En Espagne, plus de 5 millions de personnes sont descendues dans les rues lors de la journée internationale des droits des femmes, le 8 mars 2018, pour réclamer plus d’égalité entre les hommes et les femmes. Une mobilisation sans précédent dont on a peut-être pas assez parlé.

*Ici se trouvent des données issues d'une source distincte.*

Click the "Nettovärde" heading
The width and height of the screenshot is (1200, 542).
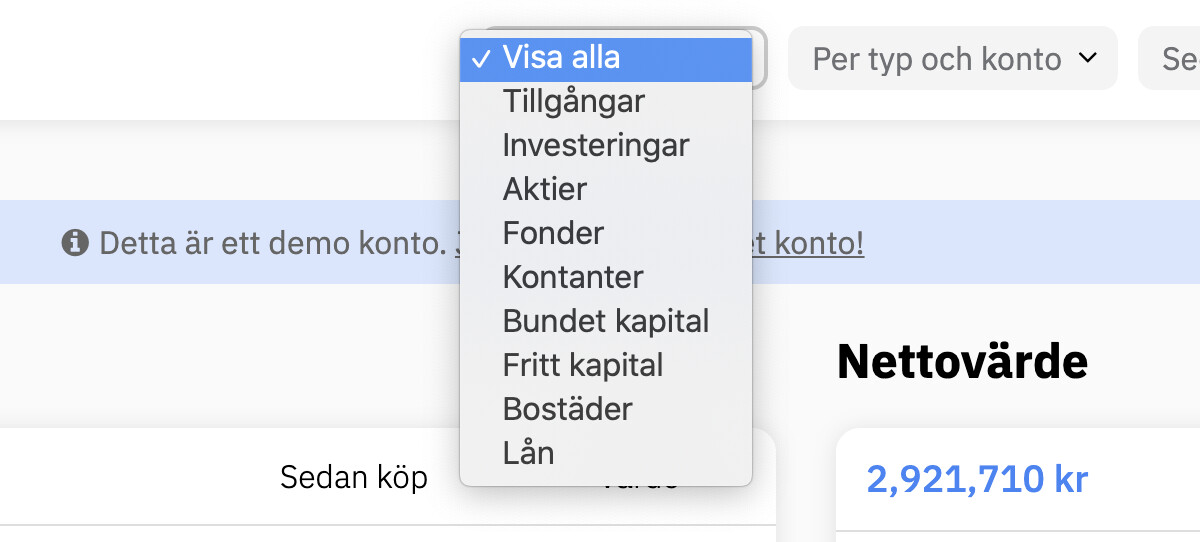[961, 361]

Analyse de Mercedes Alvarez San Román, docteure en Etudes de genre et diversité, et enseignante en études hispaniques à l’université Sorbonne à Paris.

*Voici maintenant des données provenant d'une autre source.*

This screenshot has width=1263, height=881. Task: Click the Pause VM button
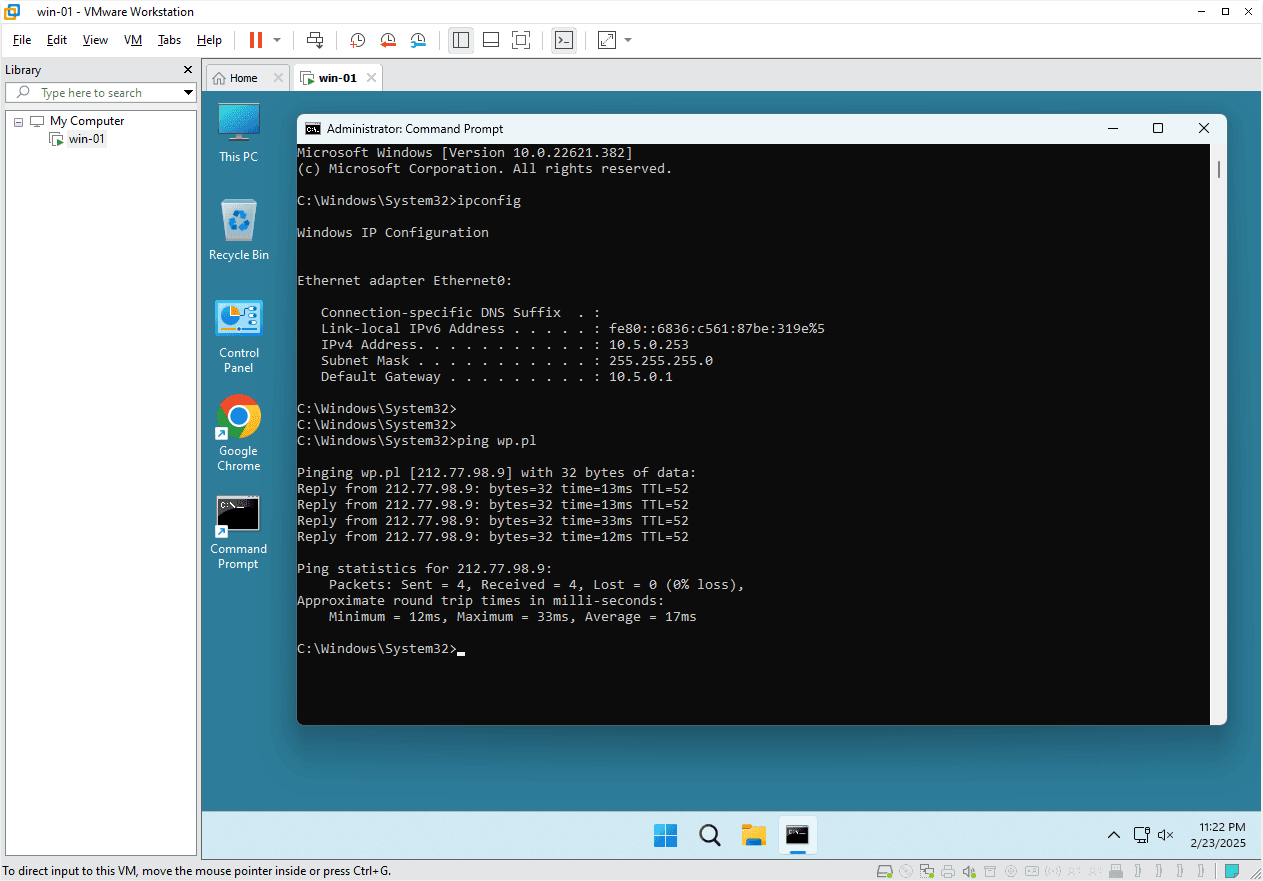tap(256, 40)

Les grands médias délaissés par leurs voix féminines, les transports ferroviaires mis au ralenti, les commerces et bureaux vidés : pari gagné pour la commission 8-M, fédération d’associations féministes, soutenues par les syndicats CCOO et UGT, qui a appelé les femmes à
« arrêter le monde » pendant cette journée ce 8 mars. Résultat ? Une mobilisation en force avec 5,3 millions de personnes dans les rues de 130 villes du pays, comme à Madrid, Barcelone, Valence, Séville ou encore Bilbao.
Leurs revendications ? Les Espagnoles ont particulièrement lutté pour l’égalité salariale – elles restent 14,9 % moins payées que les hommes selon
Eurostat –, dénoncé le harcèlement et les violences faites aux femmes… De nombreuses inégalités persistent dans le pays, tant dans le domaine public que la sphère privée, malgré de réelles avancées en 20 ans.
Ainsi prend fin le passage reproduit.